──────── PROVIDED PASSAGE

British settlers spread their fondness for dancing to the accompaniment of the fiddle across the North American continent. A single fiddler could rouse a whole community, even in the back reaches of the colonies. The fiddle helped to carry Old World culture across the new nation. With his old familiar tunes and a style that recalled the mother country, the American country fiddler could lead dances, lighten the load at work bees, delight the young, and raise conversation at the village crossroads. Portable and capable of a rich piercing sound, the fiddle was the common backdrop for North American work and play.

New Englanders coming to New York State in great numbers during the late eighteenth and early nineteenth centuries brought their fiddle-tune tradition with them. In one respect the New Englanders who moved to New York outdid their British cousins. Dancing became even more the rage in New England than in Old. Among the favorite dances were jigs, reels, contra dances, cotillions (forerunner of the square dance), quadrilles, minuets, and hornpipes. Commonly relying on the storehouse of British tradition, many of the old tunes for the dances were converted to the new national spirit. In 1807, for example, A Selection of Cotillions & Country-Dances offered the “Federal Cotillion” along with the old “Money Musk.” That same year, Collection of the Most Celebrated Figures of Cotillions and Contra Dances included “Humors of Boston,” “Jefferson and Liberty,” “American Fair,” “Democratic Rage,” and "“Independence.”

────────────────
──────── SOURCE MATERIAL

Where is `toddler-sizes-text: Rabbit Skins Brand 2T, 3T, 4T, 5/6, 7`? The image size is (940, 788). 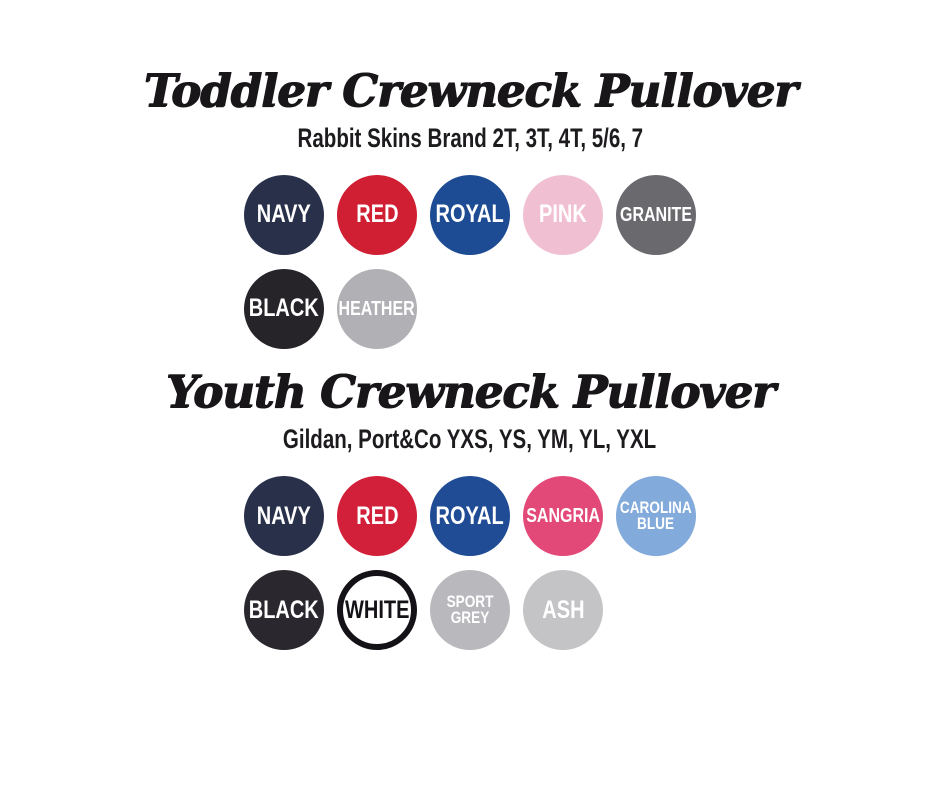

────────────────

**REQUIRED WORK**
**A.** Repeat the part of the passage on fiddle music starting with "British settlers spread" and going on through "work and play.".
**B.** Write the next part of the passage on fiddle music and dancing in early America, picking up after its last sentence.

**RESPONSE LIST**
**A.**
British settlers spread their fondness for dancing to the accompaniment of the fiddle across the North American continent. A single fiddler could rouse a whole community, even in the back reaches of the colonies. The fiddle helped to carry Old World culture across the new nation. With his old familiar tunes and a style that recalled the mother country, the American country fiddler could lead dances, lighten the load at work bees, delight the young, and raise conversation at the village crossroads. Portable and capable of a rich piercing sound, the fiddle was the common backdrop for North American work and play.

**B.**
Still, the old British Isles tunes persisted. One reason for this was that the familiarity of the tunes helped to signal the dances. Another was the repetition of the short tunes to accompany dances. Both dancers and musicians easily remembered the tunes and called for them at dances. The shared repertoire also lent itself to communal music-making at social gatherings where many instruments could be heard joining in unison on a folk tune.

The British fiddle tune was almost free of syncopation; notes were brief and distinct. The melody had a clear, lilting quality. Many listeners have also noted the “endless” character of the old fiddle tunes; the last strains lead easily to the repetition of the tune....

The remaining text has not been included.